● **What is required**: Reproduce all of the data below word for word, omitting the pictures from your answer.

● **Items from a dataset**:
* Start *
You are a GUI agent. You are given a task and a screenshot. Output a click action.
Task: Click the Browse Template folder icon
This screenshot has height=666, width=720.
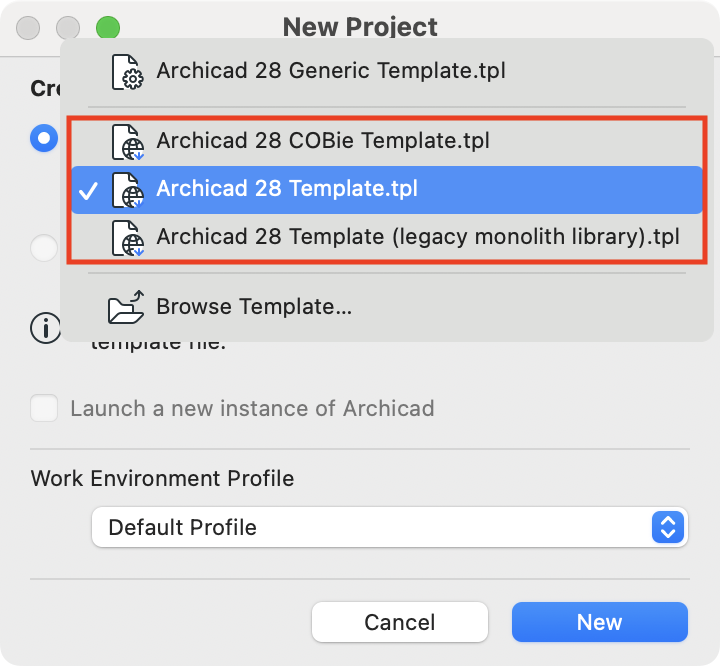point(126,307)
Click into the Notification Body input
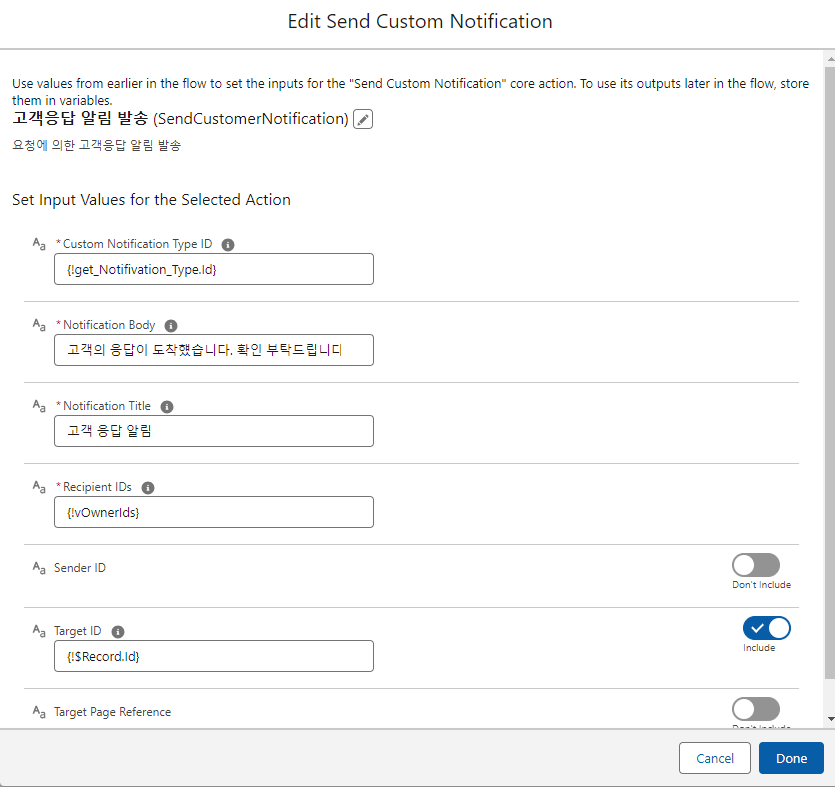 [x=214, y=350]
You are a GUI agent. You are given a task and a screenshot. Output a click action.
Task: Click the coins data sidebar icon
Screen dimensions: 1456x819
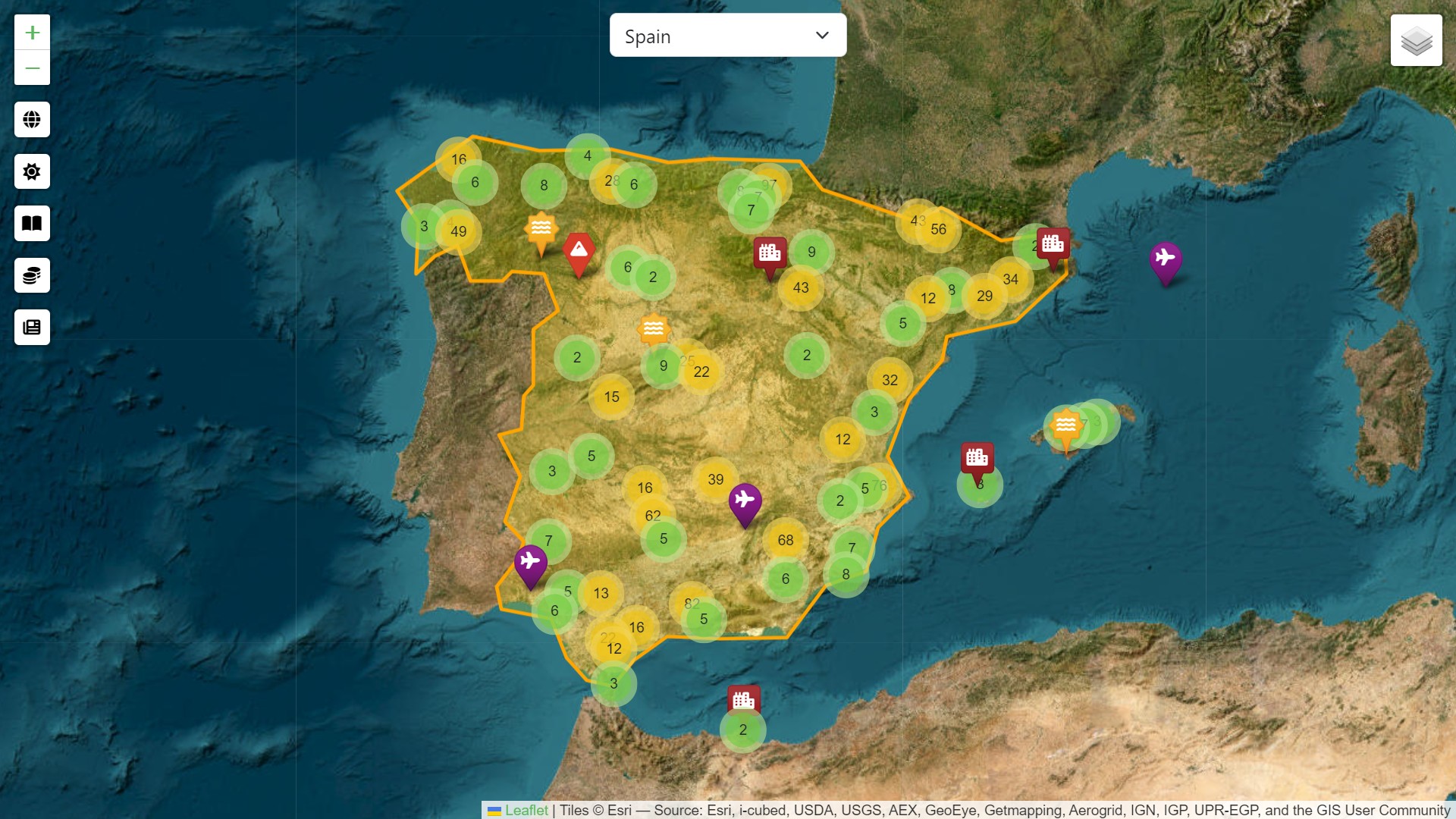[32, 275]
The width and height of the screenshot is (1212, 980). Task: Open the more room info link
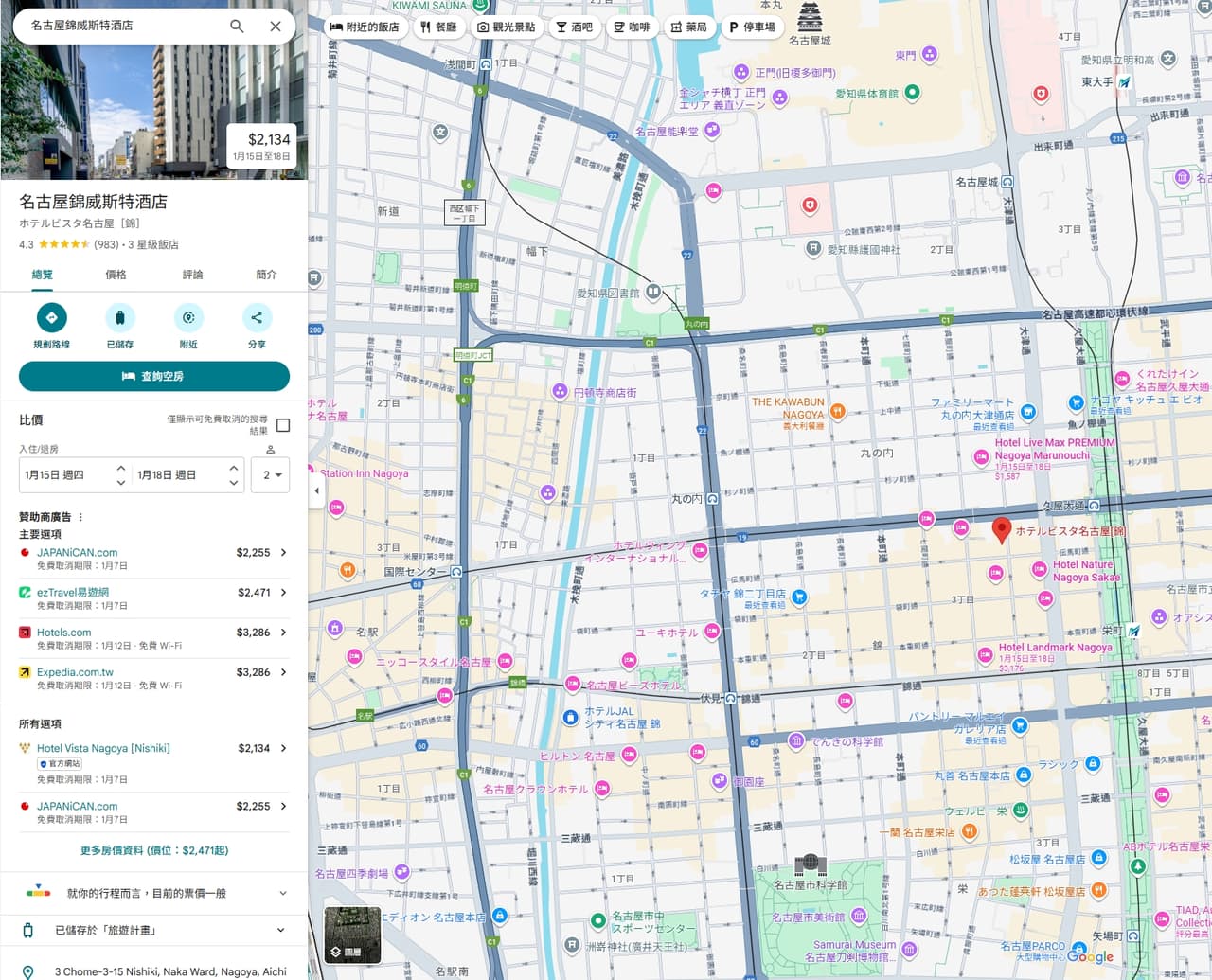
* End *
● **Solution to the exercise**:
You are a GUI agent. You are given a task and a screenshot. Output a click action.
Task: Click the Browse Template folder icon
This screenshot has height=666, width=720.
point(126,307)
Click into the Notification Body input
 [x=214, y=350]
You are a GUI agent. You are given a task and a screenshot. Output a click action.
Task: Click the coins data sidebar icon
Screen dimensions: 1456x819
[32, 275]
The width and height of the screenshot is (1212, 980). Task: Open the more room info link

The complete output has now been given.